• **DIRECTIONS**
Extract and repeat, character for character, the lines of the items between the line containing "How do I perform: Select" and the line containing "coord(456,530)", inclusive.

• **DATASET RECORDS**
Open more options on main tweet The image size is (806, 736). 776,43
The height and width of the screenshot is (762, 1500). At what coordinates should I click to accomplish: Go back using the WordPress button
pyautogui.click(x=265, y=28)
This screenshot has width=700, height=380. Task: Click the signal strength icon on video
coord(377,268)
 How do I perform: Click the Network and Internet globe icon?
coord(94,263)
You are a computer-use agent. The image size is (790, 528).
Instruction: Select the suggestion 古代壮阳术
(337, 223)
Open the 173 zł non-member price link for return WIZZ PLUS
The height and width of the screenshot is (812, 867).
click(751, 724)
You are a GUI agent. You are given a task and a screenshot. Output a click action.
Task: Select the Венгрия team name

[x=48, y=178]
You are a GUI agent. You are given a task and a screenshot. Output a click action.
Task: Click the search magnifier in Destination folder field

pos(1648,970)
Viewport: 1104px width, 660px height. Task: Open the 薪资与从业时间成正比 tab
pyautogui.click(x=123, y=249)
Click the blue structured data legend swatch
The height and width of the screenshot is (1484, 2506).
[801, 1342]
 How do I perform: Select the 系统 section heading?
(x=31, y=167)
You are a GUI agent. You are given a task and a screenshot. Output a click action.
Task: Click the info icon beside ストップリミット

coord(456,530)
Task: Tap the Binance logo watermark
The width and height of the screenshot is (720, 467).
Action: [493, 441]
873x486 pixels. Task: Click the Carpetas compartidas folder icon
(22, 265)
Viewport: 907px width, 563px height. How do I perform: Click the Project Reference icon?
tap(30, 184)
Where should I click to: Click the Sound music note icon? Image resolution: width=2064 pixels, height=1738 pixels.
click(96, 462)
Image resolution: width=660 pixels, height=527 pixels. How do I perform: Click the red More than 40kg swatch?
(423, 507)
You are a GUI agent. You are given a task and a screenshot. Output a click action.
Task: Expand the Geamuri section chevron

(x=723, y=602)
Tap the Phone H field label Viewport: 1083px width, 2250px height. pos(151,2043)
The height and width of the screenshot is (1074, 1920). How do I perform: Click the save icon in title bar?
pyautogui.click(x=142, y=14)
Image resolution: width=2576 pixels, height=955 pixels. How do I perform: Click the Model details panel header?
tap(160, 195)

• **TASK SOLUTION**
 How do I perform: Select the 系统 section heading?
(x=31, y=167)
You are a GUI agent. You are given a task and a screenshot. Output a click action.
Task: Click the info icon beside ストップリミット

coord(456,530)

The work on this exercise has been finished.